I spared a glance for Kate, who was staring at the screen. She spared me a glance of triumph and excitement, which I readily returned. The speaking continued.
“All other uses are strictly prohibited by USC 17-36 and the Homeland Security Act of 2001.” The man, clearly a scientist, seemed uncomfortable with the legalese, and looked slightly more at home after delivering the message. He was tall and slightly balding, with piercing black eyes and a deep voice. A small paunch struggled to break free of his pleated pants.
“My name is Doctor Derrick Kopland, and I’m a biochemist with the Starling Mountain Project in New York. As you know, a vast portion of our funding comes from DOD R&D sources, and this is a progress report on the project referred to here as Lazarus.”
We looked at each other after he mentioned the DOD funding-was Lazarus supposed to be a military asset? A weapon of some sort? I didn’t see how that helped us. Gee, the enemy wasn’t hard enough to kill so we’re going to zombify them and make them hunger for our man-flesh?
That’s really bright.
Note to self: don’t pay any more taxes until these idiots get their shit straight.
He went on. “As you can see in your written reports, Lazarus is a unique discovery, with historical and, some might say, religious implications. Although not scientifically relevant in the strictest sense, a short historical summary would be helpful to understanding the true genesis of our research.
“In 1989, archaeologists from the University of Chicago unearthed a hitherto unknown chamber that adjoined the tomb believed to have housed an individual named in the bible. Since the discovery of this tomb, hundreds of tourists had visited the chamber, not knowing that below their feet lied an archaeological and biological find that would rival that of King Tut’s Tomb and penicillin, all rolled into one. A team from the University was doing standard excavation in the rear of the chamber when sonic resonance scans indicated a small, uncharted depression that seemed to be located behind a wall of solid rock. Upon boring into the rock, it was discovered that there was indeed an extensive series of caves that had seemingly been blocked off from the original tomb by walls of fallen rock. Over the years the rocks had shifted and gravel had filled in the crevices so that it looked like a natural wall.”
He hurried himself along, realizing that he had digressed in his excitement to relate the story.
“Anyway, the theory is that the locals for some reason walled up the rear of the tomb to seal off the caves from the surface.

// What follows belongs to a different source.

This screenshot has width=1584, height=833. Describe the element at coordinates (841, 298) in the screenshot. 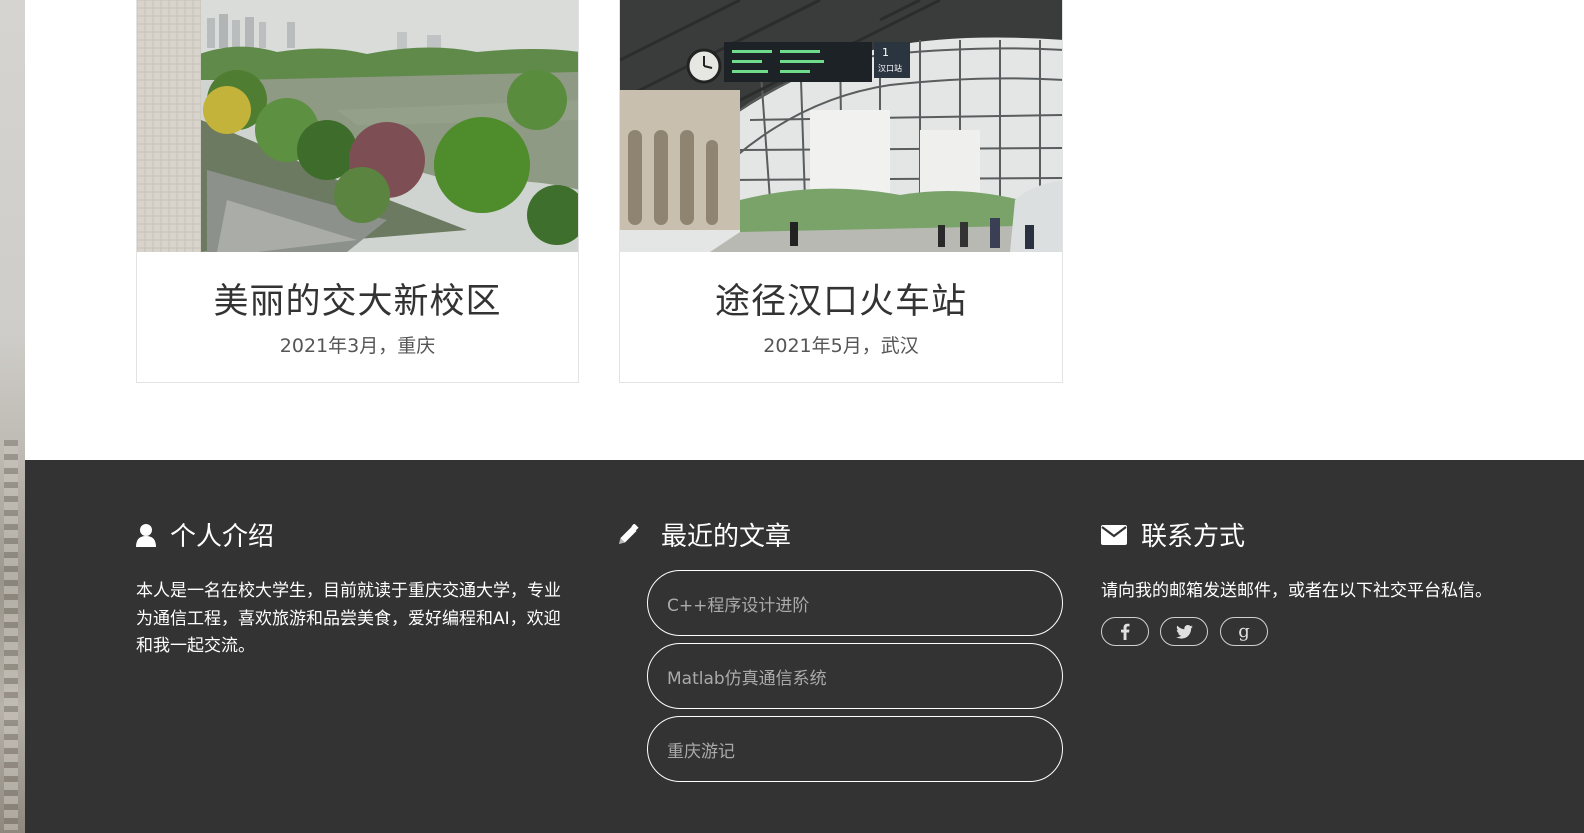

I see `card-title: 途径汉口火车站` at that location.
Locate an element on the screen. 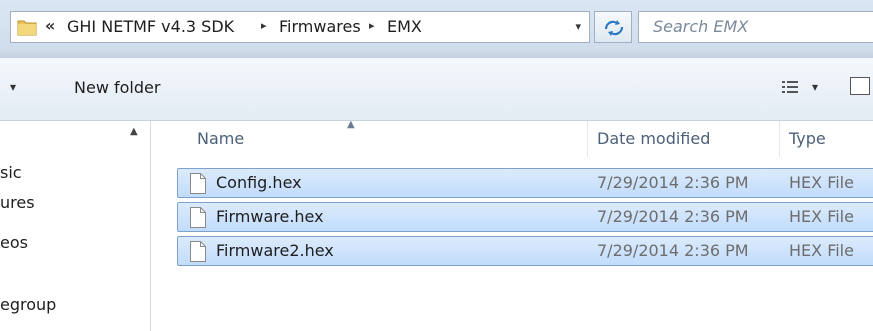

When the team got into the caves, they realized why. After being under the surface for only hours, they began to feel strange. Eventually, within four hours, all five members had succumbed to vomiting, nausea, and extreme disorientation. Only when they were removed from the room did those effects dim and eventually abate completely.”
He took a breath, slowing his speech. “As you can likely guess, the tomb was that of Lazarus: a man that Jesus raised from the dead in the book of John.”
I noticed in passing that he didn’t say “supposedly raised from the dead.” Probably not a big surprise, given his office materials and the wandering hordes outside.